Burleigh’s race kept him from the recital career he longed for, but he did teach at the National Conservatory and became an editor at an important music publishing house. Parks recalls another long-term position that regularly put him on a stage in front of New York’s wealthiest elites.

PARKS: “I believe it was in 1894 that he applied to be the baritone soloist at St. George’s Episcopal Church. There were 60 applicants. And he was only African American, and there was only one position, and he was chosen. Of course there was some uproar but it didn’t matter. He had the talent and they could see beyond his color.”

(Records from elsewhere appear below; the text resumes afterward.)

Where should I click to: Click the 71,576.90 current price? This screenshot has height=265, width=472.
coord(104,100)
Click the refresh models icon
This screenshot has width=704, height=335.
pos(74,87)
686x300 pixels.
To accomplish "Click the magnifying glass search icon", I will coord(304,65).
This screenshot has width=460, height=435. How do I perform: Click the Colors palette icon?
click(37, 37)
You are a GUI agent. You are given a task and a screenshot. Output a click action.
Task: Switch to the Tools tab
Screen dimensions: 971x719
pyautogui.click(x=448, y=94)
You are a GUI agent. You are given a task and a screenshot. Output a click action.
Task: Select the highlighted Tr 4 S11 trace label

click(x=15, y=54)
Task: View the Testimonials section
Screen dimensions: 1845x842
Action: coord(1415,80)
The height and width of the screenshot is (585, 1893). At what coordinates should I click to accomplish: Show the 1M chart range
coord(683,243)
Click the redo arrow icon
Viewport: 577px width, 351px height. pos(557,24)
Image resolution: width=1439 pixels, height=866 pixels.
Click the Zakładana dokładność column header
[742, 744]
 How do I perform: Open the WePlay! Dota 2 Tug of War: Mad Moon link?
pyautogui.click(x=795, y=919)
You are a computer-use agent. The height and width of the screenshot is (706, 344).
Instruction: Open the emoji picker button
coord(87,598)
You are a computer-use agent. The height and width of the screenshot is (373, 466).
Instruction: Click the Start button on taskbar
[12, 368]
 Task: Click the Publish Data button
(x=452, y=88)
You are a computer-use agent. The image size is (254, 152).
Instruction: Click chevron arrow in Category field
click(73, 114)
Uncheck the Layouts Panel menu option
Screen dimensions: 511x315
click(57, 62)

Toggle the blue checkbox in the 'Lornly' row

Parks brings remarkable credentials of her own to the Burleigh recording project. After her post-graduate training at UC Santa Barbara, she earned a Fulbright scholarship which allowed her a year of private study at La Scala Opera House in Milan, perhaps the most prestigious such academy in the world. She trained to sing in 12 different languages, but on Nobody Knows, she sings a uniquely American strain of English, one that — like Dvorak’s work — is both vernacular and rarified.

(SOUND: Lovely Dark And Lonely One)

In “Lovely Dark and Lonely One,” Burleigh sets music to a poem by Langston Hughes.

PARKS: “There are some powerful words there, and you want to express that. The text determines they way that a song, any song, is sung in my opinion. The words must be expressed to their fullest extent.”

Karen Parks brings her interpretation of those words and Burleigh’s music to Vanderbilt’s Turner Hall this Saturday night at 8.

For Nashville Public Radio, I’m Craig Havighurst.